- [GOAL] Update the entries below by replacing every "screenshot" with "screen image" and leaving the rest unchanged. Omit the pictures from your answer.

[START OF DATA EXTRACT]

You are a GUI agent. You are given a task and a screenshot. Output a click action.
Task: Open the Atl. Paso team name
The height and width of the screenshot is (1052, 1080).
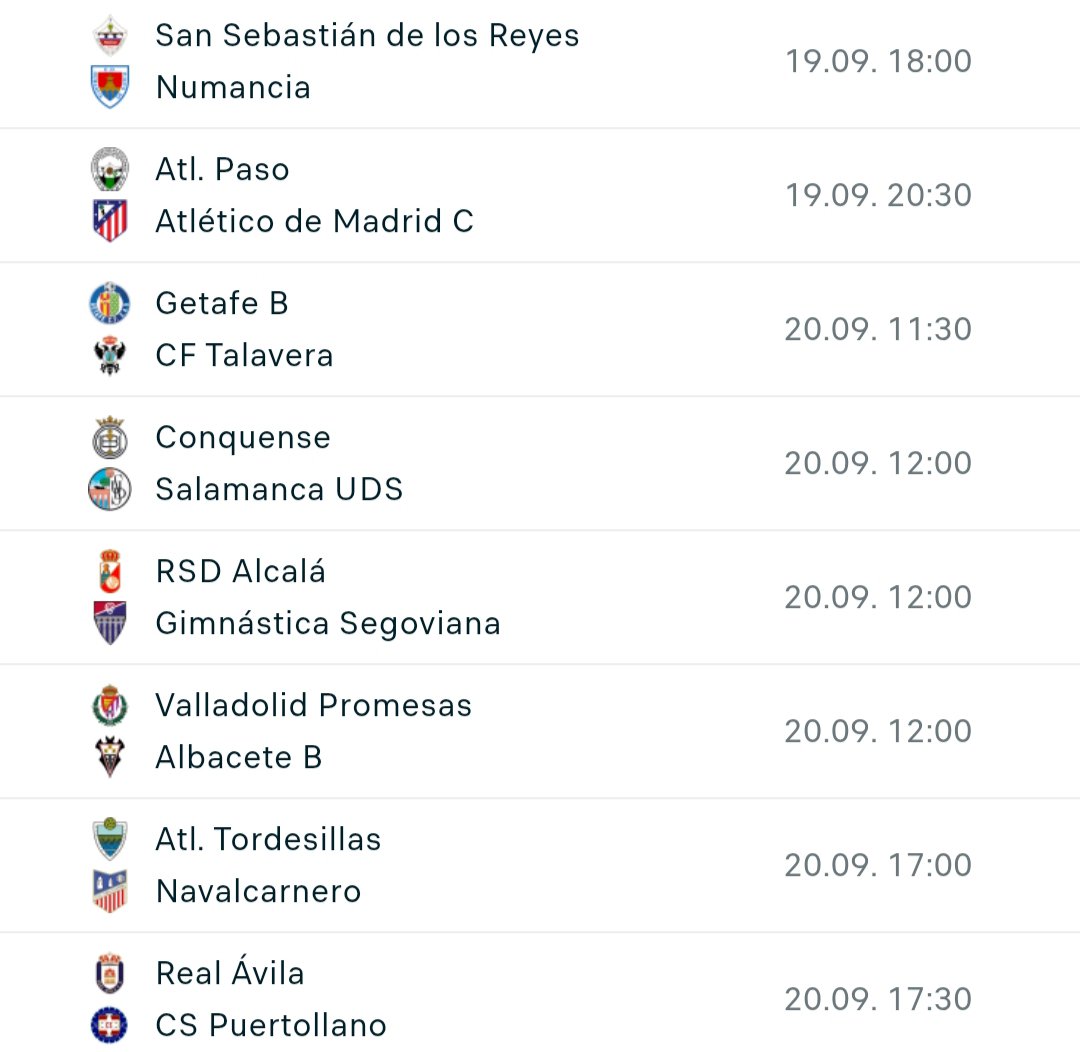point(222,169)
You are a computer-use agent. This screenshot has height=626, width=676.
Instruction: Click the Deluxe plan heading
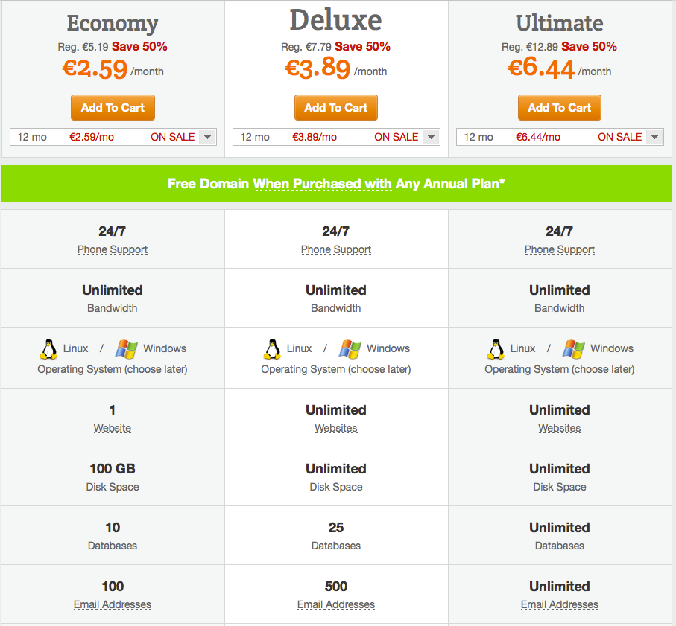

[END OF DATA EXTRACT]

- [SOLUTION TO THIS TASK]
You are a GUI agent. You are given a task and a screen image. Output a click action.
Task: Open the Atl. Paso team name
The height and width of the screen image is (1052, 1080).
point(222,169)
You are a computer-use agent. This screen image has height=626, width=676.
Instruction: Click the Deluxe plan heading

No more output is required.